WORK REQUEST: Retype the line with "The image size is (1447, 840)." in it, then each line after it to the end of the data, word for word.

GIVEN DATA:
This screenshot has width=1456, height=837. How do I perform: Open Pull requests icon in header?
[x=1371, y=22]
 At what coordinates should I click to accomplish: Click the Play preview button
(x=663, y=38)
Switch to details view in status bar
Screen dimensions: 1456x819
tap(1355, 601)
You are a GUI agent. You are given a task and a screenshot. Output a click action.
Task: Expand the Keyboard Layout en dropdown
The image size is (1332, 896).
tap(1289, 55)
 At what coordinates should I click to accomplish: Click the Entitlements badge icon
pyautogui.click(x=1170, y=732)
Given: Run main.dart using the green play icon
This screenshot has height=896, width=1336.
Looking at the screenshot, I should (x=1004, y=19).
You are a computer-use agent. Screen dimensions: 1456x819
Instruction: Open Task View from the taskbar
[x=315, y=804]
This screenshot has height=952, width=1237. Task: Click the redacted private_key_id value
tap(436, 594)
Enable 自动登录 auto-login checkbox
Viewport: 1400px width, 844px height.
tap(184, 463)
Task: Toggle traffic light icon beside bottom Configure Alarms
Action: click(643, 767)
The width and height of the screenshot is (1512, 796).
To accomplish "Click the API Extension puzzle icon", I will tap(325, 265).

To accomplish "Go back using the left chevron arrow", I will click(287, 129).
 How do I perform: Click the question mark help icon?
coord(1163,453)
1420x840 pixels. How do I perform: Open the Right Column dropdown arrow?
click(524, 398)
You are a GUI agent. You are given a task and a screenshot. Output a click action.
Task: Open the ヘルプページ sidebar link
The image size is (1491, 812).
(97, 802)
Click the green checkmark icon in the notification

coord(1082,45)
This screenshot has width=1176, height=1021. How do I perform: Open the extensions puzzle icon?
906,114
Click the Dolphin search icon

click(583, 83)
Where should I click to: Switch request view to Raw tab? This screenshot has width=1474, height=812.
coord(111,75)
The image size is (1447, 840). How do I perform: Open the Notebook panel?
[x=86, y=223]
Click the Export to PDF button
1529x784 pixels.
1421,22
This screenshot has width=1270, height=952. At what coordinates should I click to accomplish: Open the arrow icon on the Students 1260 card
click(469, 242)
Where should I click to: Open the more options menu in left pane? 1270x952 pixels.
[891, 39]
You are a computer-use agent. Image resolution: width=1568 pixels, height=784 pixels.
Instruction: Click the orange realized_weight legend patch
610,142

SOLUTION FOR THIS TASK:
The image size is (1447, 840). How do I perform: Open the Notebook panel?
[x=86, y=223]
Click the Export to PDF button
1529x784 pixels.
1421,22
This screenshot has width=1270, height=952. At what coordinates should I click to accomplish: Open the arrow icon on the Students 1260 card
click(469, 242)
Where should I click to: Open the more options menu in left pane? 1270x952 pixels.
[891, 39]
You are a computer-use agent. Image resolution: width=1568 pixels, height=784 pixels.
Instruction: Click the orange realized_weight legend patch
610,142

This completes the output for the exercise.